Lá fora está um dia sombrio. A luz da manhã coada pela
muralha de nuvens saltita sobre os telhados como se tivesse perdido a força e
só a muito custo se entregasse ao jogo fútil de nos iluminar. Oiço as vozes de
quem está na esplanada do café da praceta, mas também elas não passam de
sombras, ondas murmuradoras que se elevam e, desarticuladas e sem sentido, me
chegam aos ouvidos. Devia fechar as janelas, mas preciso de ar. À minha frente
repousa um livro que tem por subtítulo Um
diagnóstico da enfermidade espiritual do nosso tempo. Não se trata do nosso
tempo mas de um tempo que passou e que nunca foi o meu. Ao olhar a falta de
vigor da luz ocorre-me que todas as épocas são tempos de doença espiritual. O
espírito deverá sofrer de uma patologia crónica, da qual não se liberta, mas a
cujas mãos também não sucumbe. Uma voz mais aguda fez-me ter outro pensamento
sobre o espírito. O seu encanto residiria nesse seu estado de doente, sempre a
necessitar de cuidados médicos, mas raramente a ser internado num hospital. Aos
domingos deveria coibir-me deste tipo de pensamentos. Lembrei-me dos domingos
da minha infância e adolescência.

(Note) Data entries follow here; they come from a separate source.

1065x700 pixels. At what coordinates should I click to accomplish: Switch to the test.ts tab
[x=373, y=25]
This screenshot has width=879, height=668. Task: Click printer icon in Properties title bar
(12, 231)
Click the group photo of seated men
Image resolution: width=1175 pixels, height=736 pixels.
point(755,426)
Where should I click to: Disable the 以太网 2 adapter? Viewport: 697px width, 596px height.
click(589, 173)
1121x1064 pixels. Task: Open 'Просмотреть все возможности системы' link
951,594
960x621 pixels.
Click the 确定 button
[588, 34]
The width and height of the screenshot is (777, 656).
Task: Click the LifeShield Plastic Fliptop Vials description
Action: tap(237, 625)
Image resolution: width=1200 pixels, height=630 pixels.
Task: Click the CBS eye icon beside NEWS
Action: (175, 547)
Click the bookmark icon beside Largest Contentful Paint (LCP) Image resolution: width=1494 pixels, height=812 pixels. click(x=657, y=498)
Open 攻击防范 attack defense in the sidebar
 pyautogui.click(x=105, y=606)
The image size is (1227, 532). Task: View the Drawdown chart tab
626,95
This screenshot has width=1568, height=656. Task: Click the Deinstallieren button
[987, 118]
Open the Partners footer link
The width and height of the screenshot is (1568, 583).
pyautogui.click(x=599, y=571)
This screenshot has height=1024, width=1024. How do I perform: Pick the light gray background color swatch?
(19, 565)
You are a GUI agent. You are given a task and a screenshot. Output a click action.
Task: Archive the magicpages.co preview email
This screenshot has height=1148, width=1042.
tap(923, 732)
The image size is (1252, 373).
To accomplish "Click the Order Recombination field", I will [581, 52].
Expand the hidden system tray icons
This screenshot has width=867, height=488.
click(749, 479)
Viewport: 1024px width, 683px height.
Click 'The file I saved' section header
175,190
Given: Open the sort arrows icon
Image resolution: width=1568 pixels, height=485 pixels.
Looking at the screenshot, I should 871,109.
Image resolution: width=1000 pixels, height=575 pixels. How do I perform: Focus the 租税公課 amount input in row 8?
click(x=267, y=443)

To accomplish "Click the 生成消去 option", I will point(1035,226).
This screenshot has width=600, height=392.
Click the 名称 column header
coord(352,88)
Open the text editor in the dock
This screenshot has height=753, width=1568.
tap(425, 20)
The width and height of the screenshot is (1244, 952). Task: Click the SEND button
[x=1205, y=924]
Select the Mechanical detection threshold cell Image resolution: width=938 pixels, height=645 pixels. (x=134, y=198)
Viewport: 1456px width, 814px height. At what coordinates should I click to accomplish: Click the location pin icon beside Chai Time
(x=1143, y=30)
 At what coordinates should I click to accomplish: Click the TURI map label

A missa, o almoço em família e,
eventualmente, a assistência ao futebol, no pequeno campo pelado da vila, ou a
ida ao cinema, numa sala espantosa, que era dos poucos sinais de modernidade
que então havia por aqui. Tudo tinha um ritmo que simulava a perfeição, mas na
verdade era sujeição ao ethos provinciano,
onde se deveria crescer para a pequenez, perder-se no apoucamento, mergulhar na
menoridade eterna. Há quem tenha saudades de tudo isso e cultive a memória,
podando-a para eliminar, na narrativa, os elementos dissonantes. A luz
tornou-se mais vívida, agora que nos preparamos para entrar na tarde. Fechei as
janelas e o silêncio envolve-me. Não vou à missa, não vou ao futebol, não vou
ao cinema e essa família que almoçava junta aos domingos foi-se desfazendo. Os
homens aspiram à eternidade, mas o que lhes calha sempre em sorte é o tempo.